Below are records to be reproduced exactly and in full.

---------- SUPPLIED RECORDS ----------

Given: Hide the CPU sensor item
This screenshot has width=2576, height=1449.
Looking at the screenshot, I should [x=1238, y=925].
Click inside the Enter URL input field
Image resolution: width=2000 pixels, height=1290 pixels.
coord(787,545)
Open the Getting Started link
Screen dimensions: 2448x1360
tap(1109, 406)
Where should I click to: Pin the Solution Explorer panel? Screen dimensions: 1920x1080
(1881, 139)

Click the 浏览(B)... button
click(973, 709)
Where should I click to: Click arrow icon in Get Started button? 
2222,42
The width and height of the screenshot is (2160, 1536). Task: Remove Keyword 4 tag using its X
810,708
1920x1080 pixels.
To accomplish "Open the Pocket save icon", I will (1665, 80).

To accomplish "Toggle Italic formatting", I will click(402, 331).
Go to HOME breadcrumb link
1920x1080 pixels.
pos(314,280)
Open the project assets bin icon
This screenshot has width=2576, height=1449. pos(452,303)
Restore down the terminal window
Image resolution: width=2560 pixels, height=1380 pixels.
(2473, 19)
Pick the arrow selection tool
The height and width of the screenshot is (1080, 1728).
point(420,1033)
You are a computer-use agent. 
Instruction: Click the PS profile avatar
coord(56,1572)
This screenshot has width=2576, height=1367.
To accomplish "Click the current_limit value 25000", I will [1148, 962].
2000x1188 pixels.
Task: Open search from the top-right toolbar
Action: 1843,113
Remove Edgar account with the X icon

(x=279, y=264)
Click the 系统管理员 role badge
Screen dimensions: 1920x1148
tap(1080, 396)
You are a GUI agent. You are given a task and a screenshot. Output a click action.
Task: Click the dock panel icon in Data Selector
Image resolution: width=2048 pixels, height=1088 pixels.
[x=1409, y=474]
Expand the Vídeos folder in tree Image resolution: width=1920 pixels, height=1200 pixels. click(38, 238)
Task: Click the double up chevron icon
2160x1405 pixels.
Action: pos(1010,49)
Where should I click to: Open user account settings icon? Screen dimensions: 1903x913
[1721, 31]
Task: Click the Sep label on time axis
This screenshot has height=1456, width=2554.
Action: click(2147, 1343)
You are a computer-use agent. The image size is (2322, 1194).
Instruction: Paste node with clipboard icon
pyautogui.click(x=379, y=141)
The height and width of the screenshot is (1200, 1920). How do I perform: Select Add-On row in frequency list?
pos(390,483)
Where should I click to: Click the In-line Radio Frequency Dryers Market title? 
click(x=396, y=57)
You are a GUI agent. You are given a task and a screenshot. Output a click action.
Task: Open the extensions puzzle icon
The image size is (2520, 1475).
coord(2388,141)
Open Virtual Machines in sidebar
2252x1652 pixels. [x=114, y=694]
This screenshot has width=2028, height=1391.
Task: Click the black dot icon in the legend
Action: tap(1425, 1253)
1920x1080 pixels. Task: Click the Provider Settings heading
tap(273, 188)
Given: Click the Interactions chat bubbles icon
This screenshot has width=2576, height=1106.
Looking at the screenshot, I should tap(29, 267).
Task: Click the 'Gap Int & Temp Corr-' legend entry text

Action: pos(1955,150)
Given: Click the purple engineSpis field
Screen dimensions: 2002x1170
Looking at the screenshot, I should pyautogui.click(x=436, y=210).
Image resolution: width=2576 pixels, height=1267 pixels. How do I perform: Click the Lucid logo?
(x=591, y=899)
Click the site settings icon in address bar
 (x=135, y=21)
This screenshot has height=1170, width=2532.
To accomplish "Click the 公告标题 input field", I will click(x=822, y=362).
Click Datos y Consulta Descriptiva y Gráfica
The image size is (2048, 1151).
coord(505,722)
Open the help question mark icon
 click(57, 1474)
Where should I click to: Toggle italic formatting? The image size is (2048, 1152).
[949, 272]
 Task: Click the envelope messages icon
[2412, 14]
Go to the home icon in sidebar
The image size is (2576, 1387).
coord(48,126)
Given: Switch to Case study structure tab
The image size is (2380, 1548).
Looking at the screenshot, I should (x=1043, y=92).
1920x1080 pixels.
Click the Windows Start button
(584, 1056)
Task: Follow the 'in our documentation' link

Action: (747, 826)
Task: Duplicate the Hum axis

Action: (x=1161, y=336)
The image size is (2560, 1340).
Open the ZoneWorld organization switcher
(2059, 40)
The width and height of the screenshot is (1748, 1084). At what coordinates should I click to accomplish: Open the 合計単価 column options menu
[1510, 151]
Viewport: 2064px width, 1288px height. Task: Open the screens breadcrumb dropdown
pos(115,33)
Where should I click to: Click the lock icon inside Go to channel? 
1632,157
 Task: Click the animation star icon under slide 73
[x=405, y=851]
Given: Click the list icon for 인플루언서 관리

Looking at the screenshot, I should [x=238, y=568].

----------

» TASK ANSWER
Given: Hide the CPU sensor item
This screenshot has width=2576, height=1449.
Looking at the screenshot, I should [x=1238, y=925].
Click inside the Enter URL input field
Image resolution: width=2000 pixels, height=1290 pixels.
coord(787,545)
Open the Getting Started link
Screen dimensions: 2448x1360
tap(1109, 406)
Where should I click to: Pin the Solution Explorer panel? Screen dimensions: 1920x1080
(1881, 139)

Click the 浏览(B)... button
click(973, 709)
Where should I click to: Click arrow icon in Get Started button? 
2222,42
The width and height of the screenshot is (2160, 1536). Task: Remove Keyword 4 tag using its X
810,708
1920x1080 pixels.
To accomplish "Open the Pocket save icon", I will (1665, 80).

To accomplish "Toggle Italic formatting", I will click(402, 331).
Go to HOME breadcrumb link
1920x1080 pixels.
pos(314,280)
Open the project assets bin icon
This screenshot has width=2576, height=1449. pos(452,303)
Restore down the terminal window
Image resolution: width=2560 pixels, height=1380 pixels.
(2473, 19)
Pick the arrow selection tool
The height and width of the screenshot is (1080, 1728).
point(420,1033)
You are a computer-use agent. 
Instruction: Click the PS profile avatar
coord(56,1572)
This screenshot has width=2576, height=1367.
To accomplish "Click the current_limit value 25000", I will [1148, 962].
2000x1188 pixels.
Task: Open search from the top-right toolbar
Action: 1843,113
Remove Edgar account with the X icon

(x=279, y=264)
Click the 系统管理员 role badge
Screen dimensions: 1920x1148
tap(1080, 396)
You are a GUI agent. You are given a task and a screenshot. Output a click action.
Task: Click the dock panel icon in Data Selector
Image resolution: width=2048 pixels, height=1088 pixels.
[x=1409, y=474]
Expand the Vídeos folder in tree Image resolution: width=1920 pixels, height=1200 pixels. click(38, 238)
Task: Click the double up chevron icon
2160x1405 pixels.
Action: pos(1010,49)
Where should I click to: Open user account settings icon? Screen dimensions: 1903x913
[1721, 31]
Task: Click the Sep label on time axis
This screenshot has height=1456, width=2554.
Action: click(2147, 1343)
You are a computer-use agent. The image size is (2322, 1194).
Instruction: Paste node with clipboard icon
pyautogui.click(x=379, y=141)
The height and width of the screenshot is (1200, 1920). How do I perform: Select Add-On row in frequency list?
pos(390,483)
Where should I click to: Click the In-line Radio Frequency Dryers Market title? 
click(x=396, y=57)
You are a GUI agent. You are given a task and a screenshot. Output a click action.
Task: Open the extensions puzzle icon
The image size is (2520, 1475).
coord(2388,141)
Open Virtual Machines in sidebar
2252x1652 pixels. [x=114, y=694]
This screenshot has width=2028, height=1391.
Task: Click the black dot icon in the legend
Action: tap(1425, 1253)
1920x1080 pixels. Task: Click the Provider Settings heading
tap(273, 188)
Given: Click the Interactions chat bubbles icon
This screenshot has width=2576, height=1106.
Looking at the screenshot, I should tap(29, 267).
Task: Click the 'Gap Int & Temp Corr-' legend entry text

Action: pos(1955,150)
Given: Click the purple engineSpis field
Screen dimensions: 2002x1170
Looking at the screenshot, I should pyautogui.click(x=436, y=210).
Image resolution: width=2576 pixels, height=1267 pixels. How do I perform: Click the Lucid logo?
(x=591, y=899)
Click the site settings icon in address bar
 (x=135, y=21)
This screenshot has height=1170, width=2532.
To accomplish "Click the 公告标题 input field", I will click(x=822, y=362).
Click Datos y Consulta Descriptiva y Gráfica
The image size is (2048, 1151).
coord(505,722)
Open the help question mark icon
 click(57, 1474)
Where should I click to: Toggle italic formatting? The image size is (2048, 1152).
[949, 272]
 Task: Click the envelope messages icon
[2412, 14]
Go to the home icon in sidebar
The image size is (2576, 1387).
coord(48,126)
Given: Switch to Case study structure tab
The image size is (2380, 1548).
Looking at the screenshot, I should (x=1043, y=92).
1920x1080 pixels.
Click the Windows Start button
(584, 1056)
Task: Follow the 'in our documentation' link

Action: (747, 826)
Task: Duplicate the Hum axis

Action: (x=1161, y=336)
The image size is (2560, 1340).
Open the ZoneWorld organization switcher
(2059, 40)
The width and height of the screenshot is (1748, 1084). At what coordinates should I click to accomplish: Open the 合計単価 column options menu
[1510, 151]
Viewport: 2064px width, 1288px height. Task: Open the screens breadcrumb dropdown
pos(115,33)
Where should I click to: Click the lock icon inside Go to channel? 
1632,157
 Task: Click the animation star icon under slide 73
[x=405, y=851]
Given: Click the list icon for 인플루언서 관리

Looking at the screenshot, I should [x=238, y=568].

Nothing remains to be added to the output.